Section 42.6: Failure detection and recovery

"Robustness is a recovery policy with receipts."

A Debugger of Real Robots
Illustration for Section 42.6: Failure detection and recovery
Figure 42.6A: Recovery begins with typed failure signals, not with vague claims that the policy will figure it out online.
Big Picture

Manipulation systems fail for ordinary reasons: missing the object, colliding, slipping, drifting, timing out, or entering an unrecoverable contact mode. Good systems detect those states early and route to bounded recovery.

This section turns recovery into a first-class subsystem. The robot needs residual tests, timeout tests, progress tests, and contact tests that trigger reobserve, retry, regrasp, or abort.

It links manipulation to safety and evaluation. Recovery quality is where impressive one-shot demos and trustworthy embodied systems finally part ways.

Action Is The Test

A manipulation stack without explicit recovery is not a robust system.
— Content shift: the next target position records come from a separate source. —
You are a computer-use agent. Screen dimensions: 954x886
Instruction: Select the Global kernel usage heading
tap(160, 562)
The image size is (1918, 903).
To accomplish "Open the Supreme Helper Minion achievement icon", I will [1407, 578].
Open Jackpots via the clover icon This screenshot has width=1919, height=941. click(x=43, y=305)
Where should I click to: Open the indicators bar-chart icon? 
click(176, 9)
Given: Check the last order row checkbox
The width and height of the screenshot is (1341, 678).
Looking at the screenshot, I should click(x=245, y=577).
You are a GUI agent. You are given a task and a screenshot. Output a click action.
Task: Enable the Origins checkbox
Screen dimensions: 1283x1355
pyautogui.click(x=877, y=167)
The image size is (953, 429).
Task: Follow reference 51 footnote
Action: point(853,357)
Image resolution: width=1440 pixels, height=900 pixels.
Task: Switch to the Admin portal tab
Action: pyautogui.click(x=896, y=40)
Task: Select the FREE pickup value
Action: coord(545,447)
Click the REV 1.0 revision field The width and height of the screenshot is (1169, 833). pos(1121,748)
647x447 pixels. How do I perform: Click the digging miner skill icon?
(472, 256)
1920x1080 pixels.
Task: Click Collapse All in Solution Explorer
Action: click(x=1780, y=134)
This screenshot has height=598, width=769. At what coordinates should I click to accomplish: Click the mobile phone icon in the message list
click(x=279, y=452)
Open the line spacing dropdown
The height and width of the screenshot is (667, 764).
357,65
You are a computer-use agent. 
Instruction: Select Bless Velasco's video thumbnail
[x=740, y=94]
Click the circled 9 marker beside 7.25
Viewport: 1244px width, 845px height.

It is a success-only hypothesis that will eventually meet a box, mug, cable, or drawer that refuses to cooperate.

Loop diagram for Section 42.6DetectresidualsDiagnoselabel failureRecoverretry or abortVerifyresume or stop
Figure 42.6.1: Recovery begins with typed failure signals, not with vague claims that the policy will figure it out online.

Theory

The cleanest abstraction is a failure-state machine layered on top of the manipulation policy. Residuals and progress metrics trigger state transitions, and each transition maps to a bounded recovery primitive.

This structure matters because many manipulation failures are easier to classify than to avoid. Missing the handle and slipping off the handle may both look like task failure, but they require different next actions and different future data collection.

$$ z_t = [e_{\text{pose}}, e_{\text{force}}, e_{\text{vision}}, \Delta q, \Delta x_o],\qquad y_t = \mathbf{1}[r(z_t) > \tau],\qquad b_{t+1} = \mathrm{recover}(b_t, y_t) $$

Mechanism

The detector fuses pose, force, grasp width, visual residual, and progress features into a failure label. The recovery layer maps that label into a safe next action such as back out, reopen, reobserve, or skip. Crucially, the evidence artifact stores the first label that fired and the branch that followed.

Algorithm: Recovery Router
  1. Define residual features and timeouts before hardware testing begins.
  2. Map each high-confidence failure label to a bounded recovery primitive.
  3. Require every recovery branch to produce a new observation or new configuration before retry.
  4. Abort after repeated identical failures and log the case for replay-driven debugging.

Worked Example

# Route a manipulation failure to a bounded recovery branch.
failure = {"slip_score": 0.82, "occlusion": 0.15, "progress": 0.02}

if failure["slip_score"] > 0.7:
    branch = "regrasp"
elif failure["occlusion"] > 0.5:
    branch = "reobserve"
elif failure["progress"] < 0.05:
    branch = "back_out_and_retry"
else:
    branch = "continue"

print({"recovery_branch": branch})
{'recovery_branch': 'regrasp'}
Code Fragment 42.6.1 turns failure features into a bounded recovery branch instead of leaving the system to thrash under the original command.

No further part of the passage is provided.